9e édition du Forum international de la cybersécurité

9e édition du Forum international de la cybersécurité
24 janvier 2017

Discours de M. Bruno Le Roux, ministre de l’Intérieur, prononcé à l'occasion de la 9e édition du Forum international de la cybersécurité Lille, le 24 janvier 2017.

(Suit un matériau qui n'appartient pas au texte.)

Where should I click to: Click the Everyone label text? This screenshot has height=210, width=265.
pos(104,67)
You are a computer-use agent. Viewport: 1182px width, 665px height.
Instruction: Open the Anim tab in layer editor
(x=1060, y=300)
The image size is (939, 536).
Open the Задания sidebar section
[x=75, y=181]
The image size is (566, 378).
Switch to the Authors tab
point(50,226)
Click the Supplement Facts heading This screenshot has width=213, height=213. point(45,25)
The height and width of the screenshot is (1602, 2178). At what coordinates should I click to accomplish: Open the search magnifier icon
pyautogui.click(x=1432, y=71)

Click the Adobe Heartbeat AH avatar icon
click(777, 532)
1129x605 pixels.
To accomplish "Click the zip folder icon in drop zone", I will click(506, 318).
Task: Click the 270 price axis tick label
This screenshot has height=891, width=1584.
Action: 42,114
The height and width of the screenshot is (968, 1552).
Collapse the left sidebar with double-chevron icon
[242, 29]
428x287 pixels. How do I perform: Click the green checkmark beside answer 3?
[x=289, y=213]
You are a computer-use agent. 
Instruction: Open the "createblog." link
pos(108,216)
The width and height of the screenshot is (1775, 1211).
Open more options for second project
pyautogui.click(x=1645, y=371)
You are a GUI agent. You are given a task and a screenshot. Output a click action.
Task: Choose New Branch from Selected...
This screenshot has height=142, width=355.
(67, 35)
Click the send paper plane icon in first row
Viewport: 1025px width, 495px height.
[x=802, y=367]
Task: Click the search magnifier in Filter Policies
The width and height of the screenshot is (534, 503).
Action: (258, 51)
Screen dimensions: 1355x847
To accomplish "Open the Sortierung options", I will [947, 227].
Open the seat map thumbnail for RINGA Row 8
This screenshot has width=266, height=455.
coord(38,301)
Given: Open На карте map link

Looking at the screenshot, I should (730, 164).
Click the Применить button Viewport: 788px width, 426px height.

- Seul le prononcé fait foi -

Messieurs les Ministres,
Monsieur le Commissaire européen pour l’Union de la Sécurité, cher Julian KING,
Monsieur le Préfet,
Madame la Maire de Lille,
Mesdames et Messieurs les élus,
Mon Général, Directeur général de la Gendarmerie nationale,
Monsieur le Délégué ministériel aux Industries de sécurité et à la lutte contre les cybermenaces,
Mesdames et Messieurs,

C’est un grand plaisir, pour moi, que d’être parmi vous aujourd’hui et d’intervenir à l’occasion du 9e Forum international de la Cybersécurité (FIC). J’attache une importance toute particulière à ce forum devenu, au fil des ans, un lieu central de rencontres et d’échanges entre les acteurs privés et publics de la sécurité numérique. En témoigne le nombre de visiteurs, experts, décideurs et intervenants présents aujourd’hui. Aussi, je veux remercier les organisateurs, bien entendu la Gendarmerie nationale, mais aussi la Région Hauts-de-France, ainsi que les sociétés CEIS et Euratechnologies. Grâce à vous, cette année encore, le FIC est un rendez-vous absolument incontournable.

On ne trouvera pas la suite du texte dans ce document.